ACTIVITY
Go through the data line by line. Copy each one holding the string "agent".

RECORDED DATA
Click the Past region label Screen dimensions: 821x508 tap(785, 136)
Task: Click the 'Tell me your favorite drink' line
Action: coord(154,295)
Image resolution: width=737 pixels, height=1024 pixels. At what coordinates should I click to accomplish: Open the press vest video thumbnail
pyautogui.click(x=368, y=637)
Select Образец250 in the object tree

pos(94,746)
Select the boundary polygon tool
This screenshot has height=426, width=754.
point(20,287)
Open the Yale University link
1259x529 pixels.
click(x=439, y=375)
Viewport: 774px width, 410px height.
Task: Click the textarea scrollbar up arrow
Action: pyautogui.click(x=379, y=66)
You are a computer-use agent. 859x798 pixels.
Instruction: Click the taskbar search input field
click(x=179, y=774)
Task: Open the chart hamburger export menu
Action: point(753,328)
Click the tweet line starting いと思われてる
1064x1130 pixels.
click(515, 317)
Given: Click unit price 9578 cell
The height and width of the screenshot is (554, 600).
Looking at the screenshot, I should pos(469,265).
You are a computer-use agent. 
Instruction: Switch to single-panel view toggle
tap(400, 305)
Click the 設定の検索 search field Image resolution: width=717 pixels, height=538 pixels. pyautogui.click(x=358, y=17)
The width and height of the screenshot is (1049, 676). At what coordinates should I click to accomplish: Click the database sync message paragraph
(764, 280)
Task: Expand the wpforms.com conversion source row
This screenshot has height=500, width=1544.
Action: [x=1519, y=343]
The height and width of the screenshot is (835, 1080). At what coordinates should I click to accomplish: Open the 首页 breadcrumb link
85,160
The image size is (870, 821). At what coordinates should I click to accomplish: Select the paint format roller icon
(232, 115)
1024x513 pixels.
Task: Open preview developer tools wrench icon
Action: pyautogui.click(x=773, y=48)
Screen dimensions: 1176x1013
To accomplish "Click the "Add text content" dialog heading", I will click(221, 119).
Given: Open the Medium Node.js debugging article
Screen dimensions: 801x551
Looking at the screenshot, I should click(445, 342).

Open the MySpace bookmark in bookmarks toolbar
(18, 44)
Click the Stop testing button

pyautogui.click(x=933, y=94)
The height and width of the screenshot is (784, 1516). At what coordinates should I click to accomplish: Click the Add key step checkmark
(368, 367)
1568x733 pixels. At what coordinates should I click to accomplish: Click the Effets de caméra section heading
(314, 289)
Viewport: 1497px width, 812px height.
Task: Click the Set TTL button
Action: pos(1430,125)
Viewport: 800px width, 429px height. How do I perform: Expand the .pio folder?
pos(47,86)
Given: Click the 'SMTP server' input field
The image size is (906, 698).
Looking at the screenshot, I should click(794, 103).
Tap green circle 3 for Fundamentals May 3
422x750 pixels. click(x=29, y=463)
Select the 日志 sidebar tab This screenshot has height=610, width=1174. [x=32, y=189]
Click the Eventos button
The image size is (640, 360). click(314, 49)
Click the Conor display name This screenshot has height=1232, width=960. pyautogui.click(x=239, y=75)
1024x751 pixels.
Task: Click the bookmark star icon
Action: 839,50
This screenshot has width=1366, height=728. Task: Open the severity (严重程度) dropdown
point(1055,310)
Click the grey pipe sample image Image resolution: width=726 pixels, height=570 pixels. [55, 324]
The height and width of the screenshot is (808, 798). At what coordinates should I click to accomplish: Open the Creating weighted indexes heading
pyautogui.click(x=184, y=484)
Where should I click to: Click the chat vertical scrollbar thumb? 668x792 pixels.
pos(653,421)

EXERCISE RESULT
You are a computer-use agent. 859x798 pixels.
You are a computer-use agent. 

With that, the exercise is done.